Forum

Kuchenne porady

Potrawy w słoikach

  • Autor: AgaMaria Data: 2009-06-27 17:26:14

    Witam, czy może ktoś z forumowiczów robił jakieś jedzonka w słoikach na wakacje? Jedziemy w dzicz i zupki chińskie mogą się znudzić. Więc wymyśliłam, żeby zrobić gulasz i może sos boloński do słoików i zapasteryzować (z myślą o moim niejadku). Ale czy ktoś z Was robił podobne rzeczy? W przetworach nie znalazłam. Z góry dziękuję, jeśli ktoś pomoże.....

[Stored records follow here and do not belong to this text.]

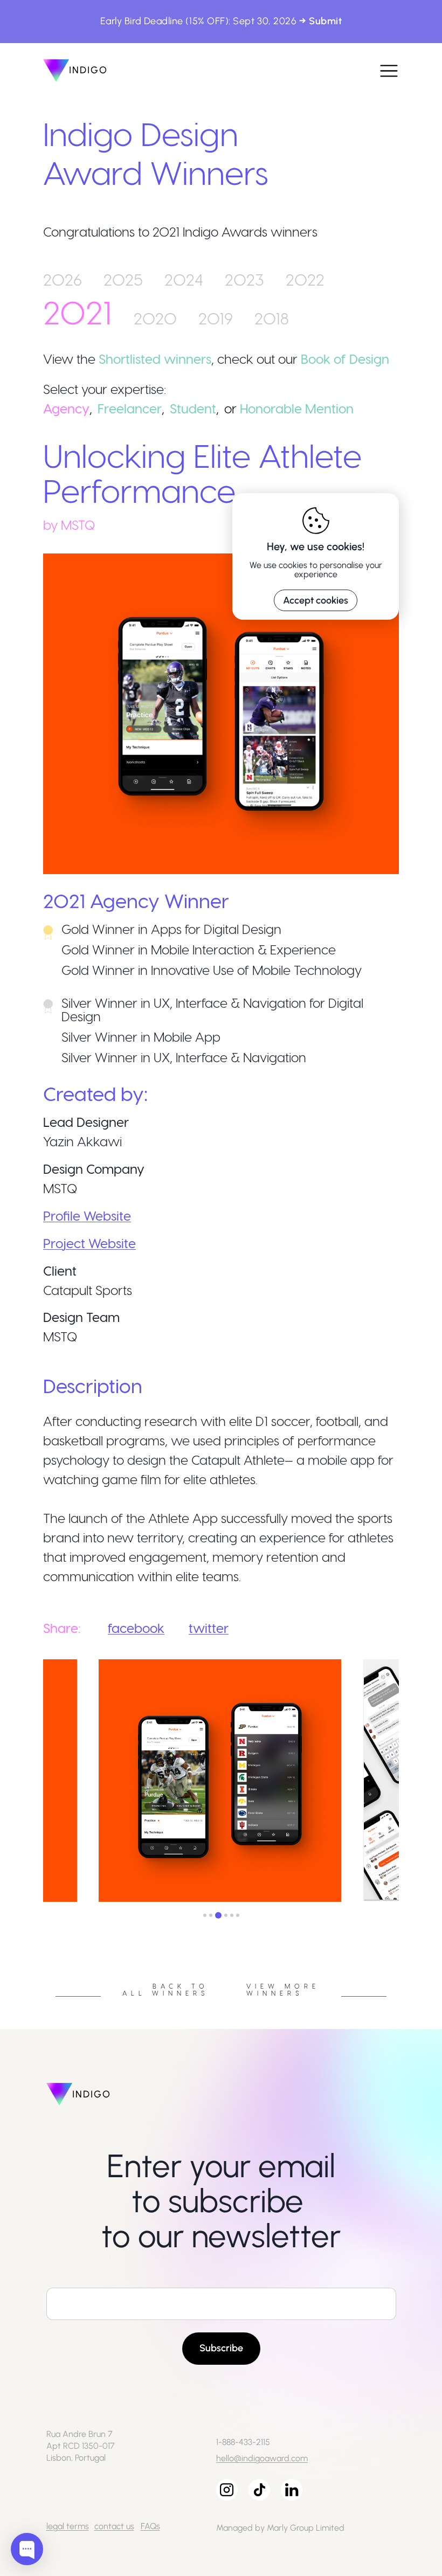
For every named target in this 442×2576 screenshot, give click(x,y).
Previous (35, 1782)
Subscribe (221, 2348)
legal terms (67, 2526)
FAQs (150, 2526)
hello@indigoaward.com (262, 2458)
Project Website (89, 1243)
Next (407, 1782)
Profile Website (87, 1215)
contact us (114, 2526)
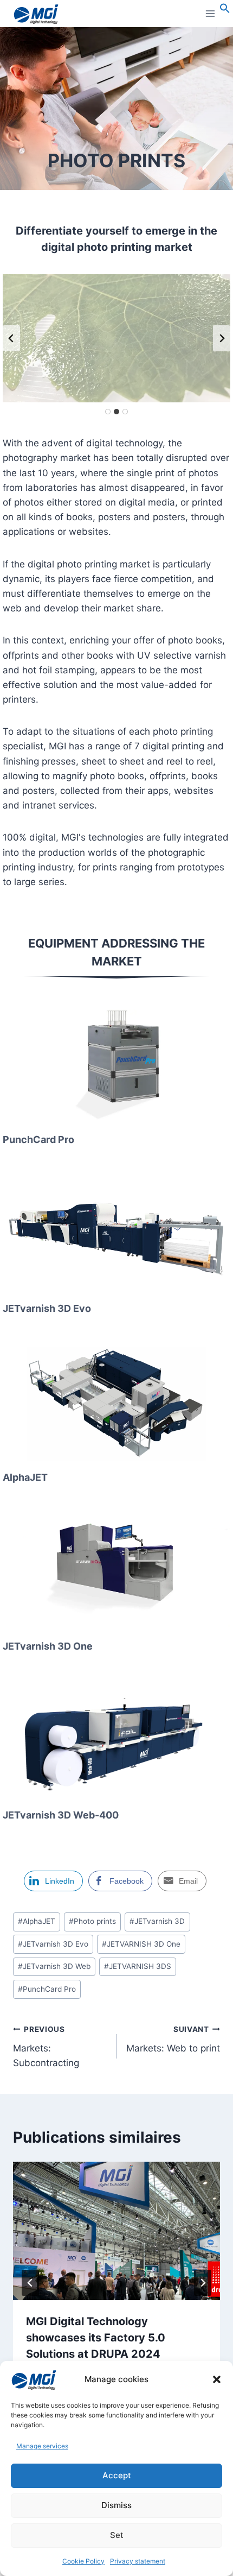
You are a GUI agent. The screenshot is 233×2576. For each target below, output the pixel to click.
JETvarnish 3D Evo (47, 1308)
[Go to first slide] (221, 338)
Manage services (42, 2446)
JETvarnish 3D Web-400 (61, 1815)
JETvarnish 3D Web (54, 1966)
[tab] (108, 411)
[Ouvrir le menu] (210, 13)
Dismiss (116, 2505)
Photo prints (92, 1921)
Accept (116, 2475)
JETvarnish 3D (157, 1921)
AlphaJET (25, 1477)
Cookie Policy (83, 2561)
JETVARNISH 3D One (141, 1944)
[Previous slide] (11, 338)
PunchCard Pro (38, 1139)
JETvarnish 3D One (48, 1646)
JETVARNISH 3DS (137, 1966)
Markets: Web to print (173, 2039)
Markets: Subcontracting (46, 2046)
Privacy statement (137, 2561)
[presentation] (116, 1066)
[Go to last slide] (30, 2283)
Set (117, 2535)
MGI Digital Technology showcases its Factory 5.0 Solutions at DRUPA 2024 (95, 2337)
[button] (216, 2379)
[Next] (202, 2283)
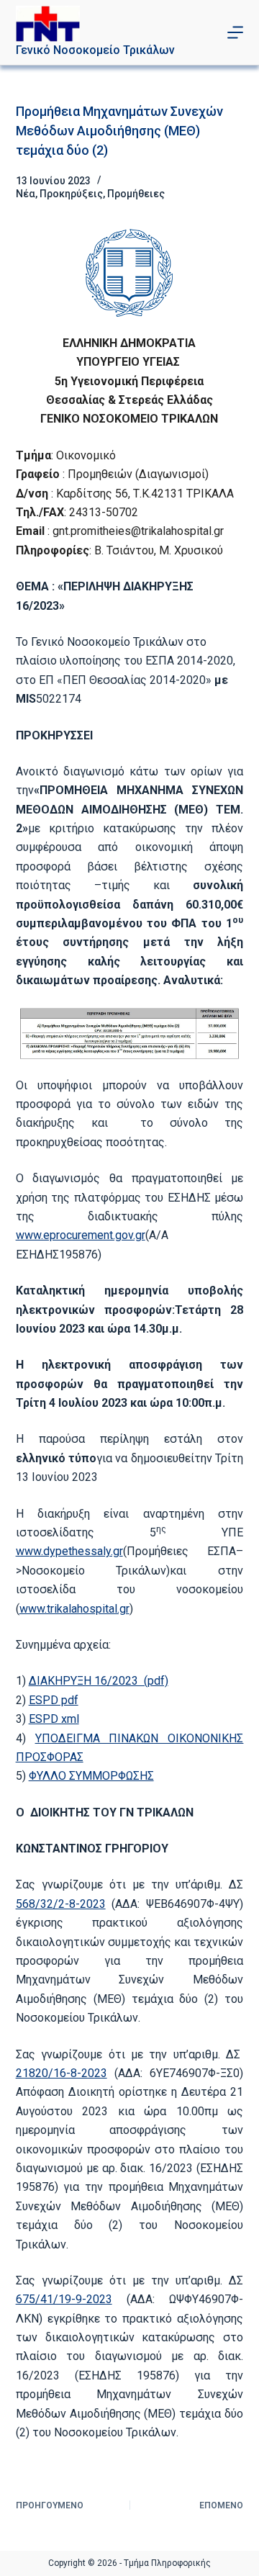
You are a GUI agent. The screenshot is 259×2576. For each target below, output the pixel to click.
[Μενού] (235, 32)
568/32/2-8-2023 (61, 1904)
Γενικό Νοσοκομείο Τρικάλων (95, 50)
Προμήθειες (136, 193)
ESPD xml (54, 1719)
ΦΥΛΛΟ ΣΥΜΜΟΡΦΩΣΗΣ (91, 1776)
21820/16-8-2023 (61, 2073)
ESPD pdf (53, 1700)
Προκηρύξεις (71, 193)
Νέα (25, 193)
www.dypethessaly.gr (69, 1551)
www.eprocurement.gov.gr (80, 1235)
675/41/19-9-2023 (64, 2299)
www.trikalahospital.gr (74, 1609)
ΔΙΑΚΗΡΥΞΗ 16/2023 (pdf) (98, 1681)
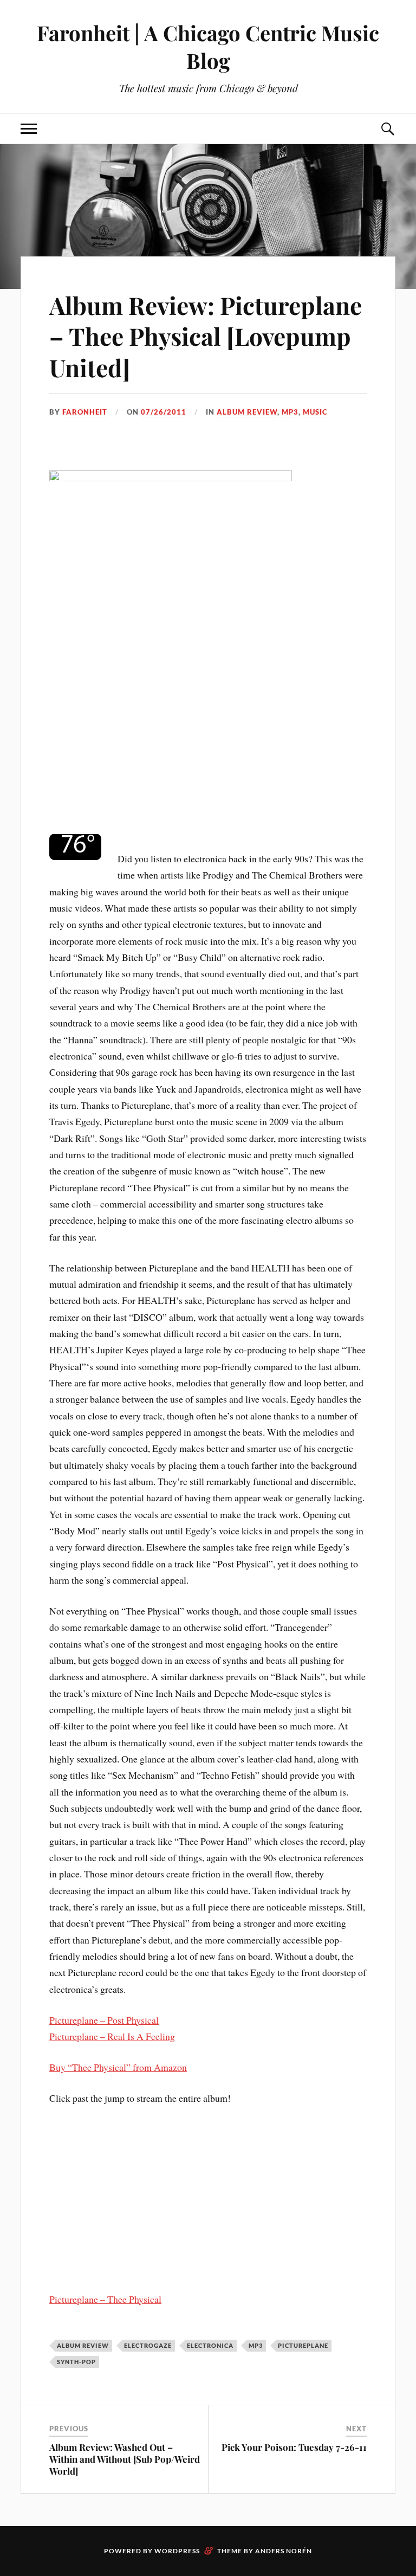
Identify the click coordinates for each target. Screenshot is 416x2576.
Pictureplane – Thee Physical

  • Autor: Daria P. Data: 2009-06-27 17:40:42

    Ja jak wyjeżdzałam i zostawiałam męża samego, zrobiłam mu prawie wszystko do słoików: zupy, gulasz, bigos, fasolkę po bretońsku, fasole szparagowa z marchwią i cebulą, gołąbki w sosie pomidorowym, sos pieczarkowy z mięsem - takze myślę, że do słoików mozna zaprawiac wszystko, tylko zeby sloiki nie byly wyszczerbione i mocno dokrecone, a nastepnie dłuzej gotowane dla pewnosci nie zepsucia dań, pozdrawiam

  • Autor: AgaMaria Data: 2009-06-27 17:43:19

    Dzięki za podpowiedź, ale czy Ty pasteryzowałaś w jakiś specjalny sposó (3x lub coś w tym rodzaju), czy tylko zagotowałaś i już?

  • Autor: anneau Data: 2009-06-27 20:24:47

    mama pakowała mi na studia fasolkęw słoiki...zawsze się zepsuła nawet w lodówce :(

  • Autor: Rzymianka Data: 2009-06-27 22:40:01

    Myślę, że bezpieczniej /szczególnie w lecie/ kupić gotowe dania w słoikach. Parę dni można na takim jedzeniu wytrzymać. We własnej kuchni stosuję zasadę, że pasteryzuję tylko zakwaszone dania,  takie jak np. "leczo", bigos itp. , bo bardzo łatwo o zatrucie beztlenowcami. Pozdrawiam !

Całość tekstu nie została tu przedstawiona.